**GIVEN TASK 1:**
Please count the lines of the entries below that contain the string "logo", treating uppercase and lowercase as different. Reply with the number only.

**PROVIDED PASSAGE:**

════════════════════

Ninh Thuận salt farmers make hay while the sun shines

March 18, 2019 - 09:00

Salt farmers in Ninh Thuận Province, the country’s largest salt producer, are benefiting from a bumper harvest and high prices this year.

Salt being harvested in Ninh Thuận Province’s Ninh Hải District.– VNA/VNS Photo Nguyễn Thành
Viet Nam News

NINH THUẬN — Salt farmers in Ninh Thuận Province, the country’s largest salt producer, are benefiting from a bumper harvest and high prices this year.

Traders have been buying salt produced in fields covered with plastic sheets at VNĐ 1,100 – 1,130 a kilogramme and traditional products at VNĐ900 – 1,100.

These represent an increase of VNĐ300 – 500 in prices since the end of last year.

Farmers have produced 10 – 15 tonnes per hectare per harvest because of favourable weather conditions.

In hot and dry weather it takes around one week from the time seawater is let into salt fields until harvest.

Nguyễn Văn Thành, who has an 8,000sq.m salt field in Ninh Hải District’s Nhơn Hải Commune, said his family has been harvesting 40 tonnes a month, fetching him an income of VNĐ30 million (US$1,290).

Ninh Hải, which has the largest salt producing area in the province, has more than 650ha of fields, according to the local Agriculture and Rural Development Division.

The south-central province has favourable natural conditions for producing salt with a coastline of 105km, hot weather year round and the lowest rainfall in the country.

════════════════════

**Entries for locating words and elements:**
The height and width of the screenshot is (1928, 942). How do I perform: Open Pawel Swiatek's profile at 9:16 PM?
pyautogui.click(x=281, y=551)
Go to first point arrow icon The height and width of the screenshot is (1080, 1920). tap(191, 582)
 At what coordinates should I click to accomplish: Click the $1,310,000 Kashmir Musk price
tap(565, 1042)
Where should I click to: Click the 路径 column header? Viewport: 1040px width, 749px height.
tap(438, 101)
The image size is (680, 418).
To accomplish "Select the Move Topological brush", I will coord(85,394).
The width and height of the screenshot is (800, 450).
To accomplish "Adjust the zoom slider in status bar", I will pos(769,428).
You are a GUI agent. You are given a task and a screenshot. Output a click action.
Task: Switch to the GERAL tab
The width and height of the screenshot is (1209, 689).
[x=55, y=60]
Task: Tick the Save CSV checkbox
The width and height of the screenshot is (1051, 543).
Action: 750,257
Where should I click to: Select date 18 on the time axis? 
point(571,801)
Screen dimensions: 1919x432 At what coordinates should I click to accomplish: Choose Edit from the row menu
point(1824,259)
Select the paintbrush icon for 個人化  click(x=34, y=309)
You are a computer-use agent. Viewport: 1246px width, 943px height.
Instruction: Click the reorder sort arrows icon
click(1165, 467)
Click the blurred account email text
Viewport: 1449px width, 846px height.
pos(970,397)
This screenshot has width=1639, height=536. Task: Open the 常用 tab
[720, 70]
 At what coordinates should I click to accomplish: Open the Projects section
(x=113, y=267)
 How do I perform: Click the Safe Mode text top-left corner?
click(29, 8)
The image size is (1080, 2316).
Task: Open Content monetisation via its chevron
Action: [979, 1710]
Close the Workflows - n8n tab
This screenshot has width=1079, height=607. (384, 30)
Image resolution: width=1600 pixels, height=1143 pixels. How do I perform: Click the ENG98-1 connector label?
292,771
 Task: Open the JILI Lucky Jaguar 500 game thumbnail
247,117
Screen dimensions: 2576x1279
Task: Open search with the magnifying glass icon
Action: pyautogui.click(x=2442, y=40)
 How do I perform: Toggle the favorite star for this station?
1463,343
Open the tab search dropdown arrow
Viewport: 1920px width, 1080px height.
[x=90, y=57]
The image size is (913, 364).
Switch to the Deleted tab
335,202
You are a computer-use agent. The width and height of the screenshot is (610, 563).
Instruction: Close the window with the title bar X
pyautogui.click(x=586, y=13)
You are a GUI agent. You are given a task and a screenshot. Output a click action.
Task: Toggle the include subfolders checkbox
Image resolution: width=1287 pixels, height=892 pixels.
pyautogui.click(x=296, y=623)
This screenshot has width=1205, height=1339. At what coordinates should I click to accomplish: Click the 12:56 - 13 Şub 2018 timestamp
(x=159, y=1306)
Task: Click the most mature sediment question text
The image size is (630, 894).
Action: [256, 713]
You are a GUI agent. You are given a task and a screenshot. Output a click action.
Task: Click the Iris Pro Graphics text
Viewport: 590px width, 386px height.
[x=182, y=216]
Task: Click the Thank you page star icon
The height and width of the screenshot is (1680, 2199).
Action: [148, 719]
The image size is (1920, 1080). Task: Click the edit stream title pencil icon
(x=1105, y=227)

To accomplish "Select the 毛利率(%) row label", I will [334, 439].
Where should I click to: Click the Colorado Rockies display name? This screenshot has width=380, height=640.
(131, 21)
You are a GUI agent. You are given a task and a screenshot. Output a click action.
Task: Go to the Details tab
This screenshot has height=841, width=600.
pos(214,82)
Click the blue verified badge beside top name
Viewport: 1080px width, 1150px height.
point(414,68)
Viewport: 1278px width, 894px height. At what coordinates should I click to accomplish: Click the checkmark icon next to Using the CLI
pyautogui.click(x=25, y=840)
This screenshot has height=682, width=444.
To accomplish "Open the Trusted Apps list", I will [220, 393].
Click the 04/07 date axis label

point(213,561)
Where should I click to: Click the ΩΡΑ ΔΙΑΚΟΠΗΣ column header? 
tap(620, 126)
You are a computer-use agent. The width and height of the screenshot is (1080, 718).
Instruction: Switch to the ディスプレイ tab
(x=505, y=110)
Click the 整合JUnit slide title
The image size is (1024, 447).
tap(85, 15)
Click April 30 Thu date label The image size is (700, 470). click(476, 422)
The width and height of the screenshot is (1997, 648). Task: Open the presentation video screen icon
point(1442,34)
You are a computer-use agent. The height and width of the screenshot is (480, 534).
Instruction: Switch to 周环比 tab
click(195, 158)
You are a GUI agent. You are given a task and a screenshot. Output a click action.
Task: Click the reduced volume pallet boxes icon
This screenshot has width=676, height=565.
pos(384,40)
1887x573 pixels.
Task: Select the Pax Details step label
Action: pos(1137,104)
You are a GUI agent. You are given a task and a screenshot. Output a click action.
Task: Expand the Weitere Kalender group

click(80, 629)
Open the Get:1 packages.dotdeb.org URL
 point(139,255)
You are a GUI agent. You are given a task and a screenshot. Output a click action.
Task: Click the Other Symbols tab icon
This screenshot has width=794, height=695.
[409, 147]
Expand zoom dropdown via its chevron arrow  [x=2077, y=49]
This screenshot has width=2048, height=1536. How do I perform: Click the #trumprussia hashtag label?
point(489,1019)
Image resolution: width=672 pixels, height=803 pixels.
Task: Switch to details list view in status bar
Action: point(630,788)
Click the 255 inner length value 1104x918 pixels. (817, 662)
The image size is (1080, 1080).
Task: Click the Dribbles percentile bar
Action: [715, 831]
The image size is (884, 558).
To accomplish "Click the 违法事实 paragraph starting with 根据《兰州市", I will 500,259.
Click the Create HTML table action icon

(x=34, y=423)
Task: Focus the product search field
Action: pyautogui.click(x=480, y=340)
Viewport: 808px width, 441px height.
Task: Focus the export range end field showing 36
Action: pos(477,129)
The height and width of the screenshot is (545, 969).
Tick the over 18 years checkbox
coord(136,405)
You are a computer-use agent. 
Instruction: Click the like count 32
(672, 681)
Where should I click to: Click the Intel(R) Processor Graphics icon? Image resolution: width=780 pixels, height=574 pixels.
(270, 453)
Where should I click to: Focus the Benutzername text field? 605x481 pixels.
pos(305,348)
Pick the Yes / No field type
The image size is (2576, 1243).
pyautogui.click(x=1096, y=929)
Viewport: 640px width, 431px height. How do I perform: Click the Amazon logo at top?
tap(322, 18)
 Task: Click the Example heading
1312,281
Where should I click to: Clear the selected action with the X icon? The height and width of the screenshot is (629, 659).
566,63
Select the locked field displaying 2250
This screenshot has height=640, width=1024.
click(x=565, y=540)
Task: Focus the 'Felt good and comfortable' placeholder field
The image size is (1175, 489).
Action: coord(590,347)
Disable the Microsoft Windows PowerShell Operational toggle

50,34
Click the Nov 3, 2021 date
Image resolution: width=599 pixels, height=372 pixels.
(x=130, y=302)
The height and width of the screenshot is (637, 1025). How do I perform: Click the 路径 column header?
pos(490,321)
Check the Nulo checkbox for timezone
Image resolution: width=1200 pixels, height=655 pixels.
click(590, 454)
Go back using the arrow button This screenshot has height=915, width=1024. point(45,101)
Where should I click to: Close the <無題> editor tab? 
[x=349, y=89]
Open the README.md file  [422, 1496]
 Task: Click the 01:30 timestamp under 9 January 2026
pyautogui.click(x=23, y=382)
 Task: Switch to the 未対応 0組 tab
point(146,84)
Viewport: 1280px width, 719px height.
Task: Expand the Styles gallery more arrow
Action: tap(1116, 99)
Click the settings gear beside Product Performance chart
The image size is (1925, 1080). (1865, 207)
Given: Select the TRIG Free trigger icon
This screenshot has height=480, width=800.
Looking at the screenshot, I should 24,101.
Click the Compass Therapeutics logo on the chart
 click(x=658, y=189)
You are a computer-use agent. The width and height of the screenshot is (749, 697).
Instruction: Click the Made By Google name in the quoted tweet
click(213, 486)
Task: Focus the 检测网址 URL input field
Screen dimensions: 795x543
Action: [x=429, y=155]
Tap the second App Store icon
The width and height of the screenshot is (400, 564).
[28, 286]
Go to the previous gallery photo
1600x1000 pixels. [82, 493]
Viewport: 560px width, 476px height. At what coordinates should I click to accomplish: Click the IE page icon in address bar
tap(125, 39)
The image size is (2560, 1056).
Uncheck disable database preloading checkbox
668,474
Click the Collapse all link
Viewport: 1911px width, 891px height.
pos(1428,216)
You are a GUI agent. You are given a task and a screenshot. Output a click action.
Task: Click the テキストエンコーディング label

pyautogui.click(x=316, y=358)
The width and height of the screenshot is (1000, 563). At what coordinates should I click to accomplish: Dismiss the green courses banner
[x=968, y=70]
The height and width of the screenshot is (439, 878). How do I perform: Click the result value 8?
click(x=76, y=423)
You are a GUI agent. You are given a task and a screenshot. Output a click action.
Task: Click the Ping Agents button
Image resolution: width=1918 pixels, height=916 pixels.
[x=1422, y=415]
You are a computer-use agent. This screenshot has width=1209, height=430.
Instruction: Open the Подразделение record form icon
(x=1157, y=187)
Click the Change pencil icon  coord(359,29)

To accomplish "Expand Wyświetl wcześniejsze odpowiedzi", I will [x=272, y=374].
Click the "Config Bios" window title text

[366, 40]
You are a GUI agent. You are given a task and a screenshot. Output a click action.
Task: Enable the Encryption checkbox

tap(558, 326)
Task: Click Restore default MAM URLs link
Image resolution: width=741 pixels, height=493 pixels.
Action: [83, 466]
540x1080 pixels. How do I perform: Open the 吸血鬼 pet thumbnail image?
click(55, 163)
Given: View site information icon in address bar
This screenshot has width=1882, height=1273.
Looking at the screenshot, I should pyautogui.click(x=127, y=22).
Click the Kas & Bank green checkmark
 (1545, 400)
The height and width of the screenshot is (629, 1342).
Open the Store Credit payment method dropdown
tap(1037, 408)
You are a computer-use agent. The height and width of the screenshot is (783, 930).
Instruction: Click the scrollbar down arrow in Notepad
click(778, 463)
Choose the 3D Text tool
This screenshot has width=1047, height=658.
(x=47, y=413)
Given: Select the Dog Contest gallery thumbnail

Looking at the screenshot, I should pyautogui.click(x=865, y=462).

════════════════════

**GIVEN TASK 2:**
According to the salt harvest article, how many hectares of salt fields does Ninh Hải have?

**FULL SOLUTION 1:**
2

**FULL SOLUTION 2:**
More than 650ha.